Quick Change(1990); Howard Franklin and Bill Murray, director.

What happens when your bank robbery goes off without a hitch, but you just can’t lick the getaway? That’s the premise of Quick Change which posits the very defendable position that New York City’s Brooklyn-Queens Expressway is actually the roadway to hell.

Quick Change was one of the first indicators of where Bill Murray would take his screen career. Yes, this is still very high concept in a What About Bob? kind of way, but there’s a world-weariness in his character here that, in retrospect, is very telling. It’s also a very clever script, as you can tell by Geena Davis making a Thor Heyerdahl reference right there in the trailer.

The Lavender Hill Mob (1951); Charles Crichton, director.

As this British classic shows, there’s no reason not to be gentlemanly about theft.

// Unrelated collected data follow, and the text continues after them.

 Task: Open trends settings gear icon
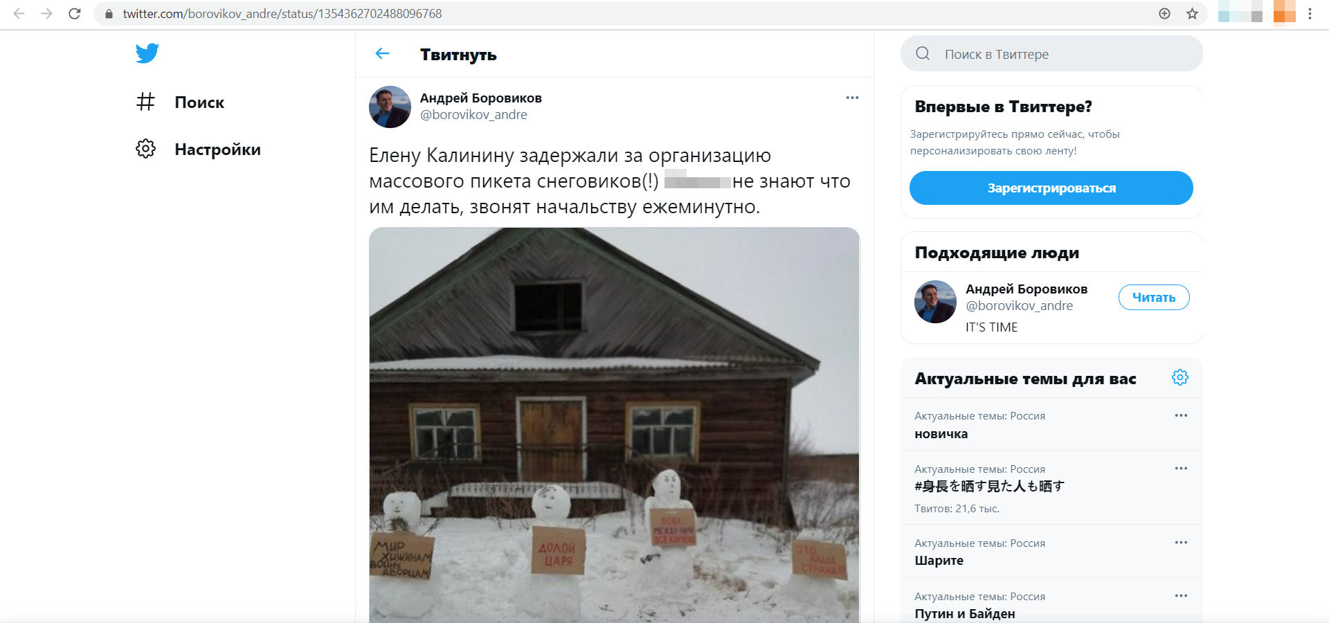click(1180, 377)
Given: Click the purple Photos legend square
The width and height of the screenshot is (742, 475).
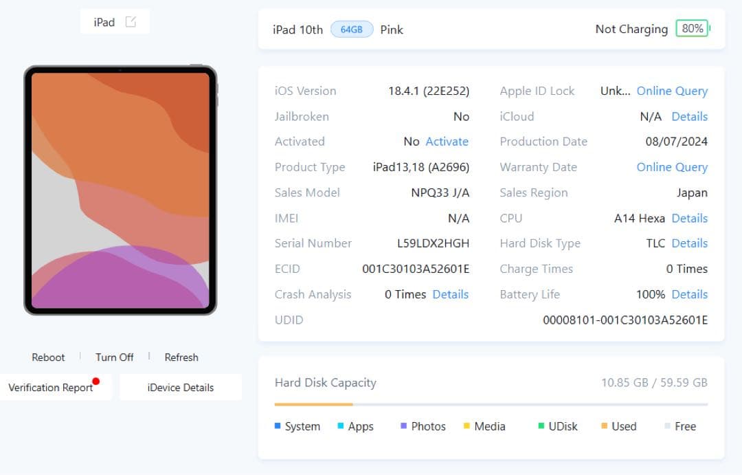Looking at the screenshot, I should point(403,426).
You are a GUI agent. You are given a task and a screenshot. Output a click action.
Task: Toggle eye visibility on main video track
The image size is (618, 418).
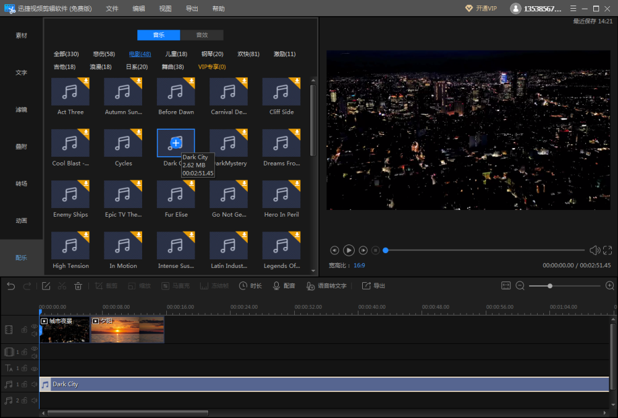(x=34, y=326)
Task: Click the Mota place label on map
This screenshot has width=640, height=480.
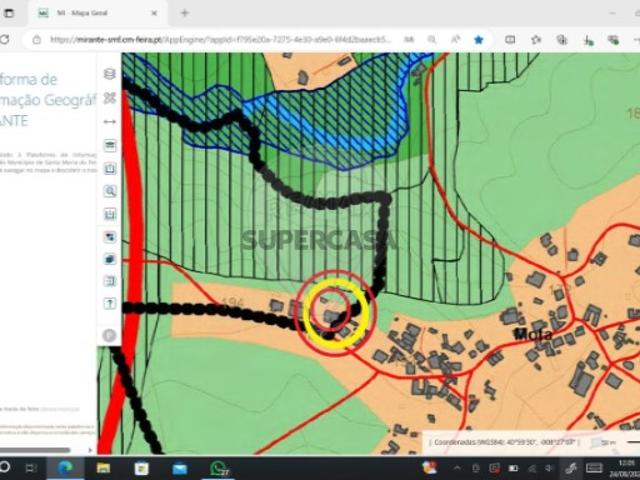Action: pyautogui.click(x=532, y=334)
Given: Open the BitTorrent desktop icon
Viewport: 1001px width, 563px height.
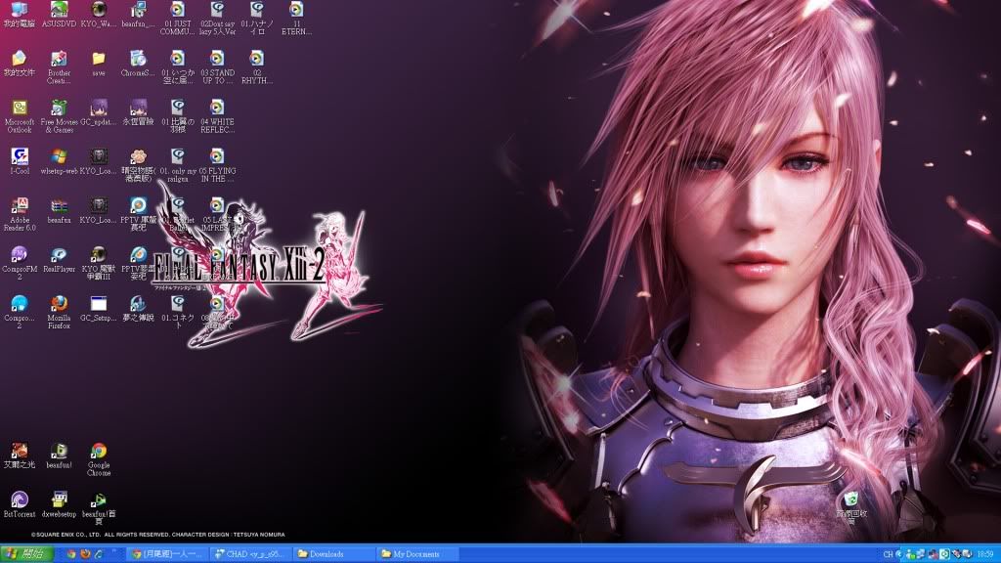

Alec Guinness is the fussy bank clerk and Stanley Holloway the ingenious exporter of souvenir trinkets. The two join forces in an effort to smuggle gold masquerading as Eiffel Tower replicas. Scotland Yard is no match for them, but schoolgirl tourists are, and to hilarious effect.

The Lavender Hill Mob isn’t a gut-busting comedy, but its finely drawn characters and (no other way to say this) extreme Britishness make it a must-see.

(1943), Luchino Visconti, director.

Not all heists have to be against banks or casinos or involve blueprints. Sometimes it is a simple matter of strangling your lover’s husband and collecting his fortune.

Simple in deed, I should say, but not in moral complications, and that’s where Visconti’s Ossessione kicks into high gear. Based on James M. Cain’s novel The Postman Always Rings Twice (of which there are two terrific English-language films), this one doubles-down on the then vanguard “neo-realist” style, letting the brooding, and naturalistic setting speak for otherwise silent characters.

As such, this would make quite an entertaining double-feature with After the Fox.

The Brink’s Job (1978); William Friedkin director.

I figured the Peter Falk vehicle The In-Laws (1979) was too well known and I’ve already written about Harry and Walter Go To New York (1976). Therefore, we’re closing with this one.

The Brink’s Job is another heist set back-in-the-day with a host of colorful characters. In addition to Falk there’s Gena Rowlands, Paul Sorvino, Peter Boyle, Alan Garfield and Warren Oates. Think you don’t know they’re names go Google them. I’ll stay here as you shout “That Guy!”

The Brink’s Job has the added benefit of being a true story, with many of the Boston crooks actually consulting on the film. It’s a tough one to find on DVD, so, true to the story, I offer the first chunk of the movie in the above video embed. Find the rest yourself.